The panel unanimously concludes this case is suitable for decision without oral argument. See Fed.R.App.P. 34(a)(2).
Filed November 19, 2010.
Albert S. Chow, Esq., Lin Chow, Monterey Park, CA, for Petitioner.
District Director, Office of the District Counsel, Department of Homeland Security, San Diego, CA, Ronald E. Lefevre, Chief Counsel, Office of the District Counsel, Department of Homeland Security, San Francisco, CA, OIL, DOJ — U.S. Department of Justice, Civil Div/Office of Immigration Lit., Washington, DC, for Respondent.
On Petition for Review of an Order of the Board of Immigration Appeals. Agency No. A098-391-470.
Before: TASHIMA, BERZON, and CLIFTON, Circuit Judges.
This disposition is not appropriate for publication and is not precedent except as provided by 9th Cir. R. 36-3.

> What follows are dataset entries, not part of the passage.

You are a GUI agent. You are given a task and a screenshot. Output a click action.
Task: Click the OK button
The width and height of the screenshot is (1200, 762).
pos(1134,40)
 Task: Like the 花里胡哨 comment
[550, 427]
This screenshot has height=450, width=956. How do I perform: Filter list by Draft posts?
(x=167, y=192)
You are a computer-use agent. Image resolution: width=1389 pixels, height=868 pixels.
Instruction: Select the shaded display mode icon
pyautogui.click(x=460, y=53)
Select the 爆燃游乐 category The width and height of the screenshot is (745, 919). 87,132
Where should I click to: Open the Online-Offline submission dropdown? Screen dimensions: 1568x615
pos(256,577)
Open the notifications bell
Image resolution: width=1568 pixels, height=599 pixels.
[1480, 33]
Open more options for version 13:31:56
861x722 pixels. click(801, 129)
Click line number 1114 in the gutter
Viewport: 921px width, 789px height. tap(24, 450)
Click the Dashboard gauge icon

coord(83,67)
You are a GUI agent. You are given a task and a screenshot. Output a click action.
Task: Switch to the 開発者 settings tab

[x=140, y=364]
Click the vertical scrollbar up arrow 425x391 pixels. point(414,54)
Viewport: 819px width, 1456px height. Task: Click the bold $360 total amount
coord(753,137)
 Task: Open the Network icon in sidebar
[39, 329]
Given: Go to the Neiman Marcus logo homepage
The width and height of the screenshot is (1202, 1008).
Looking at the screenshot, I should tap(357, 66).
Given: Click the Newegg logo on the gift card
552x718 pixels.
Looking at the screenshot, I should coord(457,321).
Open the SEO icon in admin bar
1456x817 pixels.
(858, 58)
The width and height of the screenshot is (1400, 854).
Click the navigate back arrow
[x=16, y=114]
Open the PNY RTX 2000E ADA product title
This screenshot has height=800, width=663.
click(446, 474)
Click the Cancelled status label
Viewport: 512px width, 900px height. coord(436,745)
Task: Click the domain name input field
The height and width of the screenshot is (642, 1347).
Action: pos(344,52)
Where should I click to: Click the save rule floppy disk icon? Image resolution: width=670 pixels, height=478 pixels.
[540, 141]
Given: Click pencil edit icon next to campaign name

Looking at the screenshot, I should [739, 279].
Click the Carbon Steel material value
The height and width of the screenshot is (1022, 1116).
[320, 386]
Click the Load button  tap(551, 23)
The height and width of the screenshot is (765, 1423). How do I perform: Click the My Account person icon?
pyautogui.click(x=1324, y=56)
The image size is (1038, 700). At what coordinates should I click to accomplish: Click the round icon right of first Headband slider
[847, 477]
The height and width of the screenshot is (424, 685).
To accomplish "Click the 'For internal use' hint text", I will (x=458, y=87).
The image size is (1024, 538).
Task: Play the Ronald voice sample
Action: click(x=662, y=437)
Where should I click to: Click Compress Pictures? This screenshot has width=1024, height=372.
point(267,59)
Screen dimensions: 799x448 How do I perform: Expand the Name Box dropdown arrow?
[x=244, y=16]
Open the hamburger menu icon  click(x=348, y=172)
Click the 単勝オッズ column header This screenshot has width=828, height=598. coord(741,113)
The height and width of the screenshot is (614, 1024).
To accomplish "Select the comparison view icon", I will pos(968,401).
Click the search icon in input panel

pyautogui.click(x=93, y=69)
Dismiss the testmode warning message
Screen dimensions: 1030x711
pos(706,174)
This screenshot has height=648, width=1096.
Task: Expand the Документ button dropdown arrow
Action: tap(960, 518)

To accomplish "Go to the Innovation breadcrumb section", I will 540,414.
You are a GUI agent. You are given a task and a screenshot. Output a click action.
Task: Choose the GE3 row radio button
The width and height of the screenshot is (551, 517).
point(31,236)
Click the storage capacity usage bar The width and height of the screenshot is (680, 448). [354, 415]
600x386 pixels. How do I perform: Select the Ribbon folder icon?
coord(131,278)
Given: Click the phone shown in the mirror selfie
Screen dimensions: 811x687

Lifang Chen, a native and citizen of China, petitions for review of the Board of Immigration Appeals' order dismissing her appeal from an immigration judge's ("IJ") decision denying her application for asylum, withholding of removal, and relief under the Convention Against Torture ("CAT"). We have jurisdiction under 8 U.S.C. § 1252. We review for substantial evidence the agency's factual findings, applying the new standards governing adverse credibility determinations created by the Real ID Act. Shrestha v. Holder, 590 F.3d 1034, 1039 (9th Cir. 2010). We deny the petition for review.
The IJ found Chen not credible for a number of reasons, including Chen's unclear testimony regarding how school authorities punished her, her evasiveness during parts of her testimony, the omission of her parents' arrest from her asylum application, and the inconsistency between her testimony and the record of her credible fear interview regarding who involved her in distributing Falun Gong pamphlets. Substantial evidence supports the IJ's adverse credibility determination. See id. at 1040-44 (adverse credibility determination was reasonable under the Real ID Act's "totality of the circumstances"); Malkandi v. Holder, 576 F.3d 906, 917-19 (9th Cir. 2009). In the absence of credible testimony, Chen's asylum and withholding of removal claims fail. See Farah v. Ashcroft, 348 F.3d 1153, 1156-57 (9th Cir. 2003).
Because Chen's CAT claim is based on the same testimony found to be not credible, and Chen does not point to any other evidence that shows it is more likely than not she would be tortured if returned to China, her CAT claim fails. See id. at 1156-57.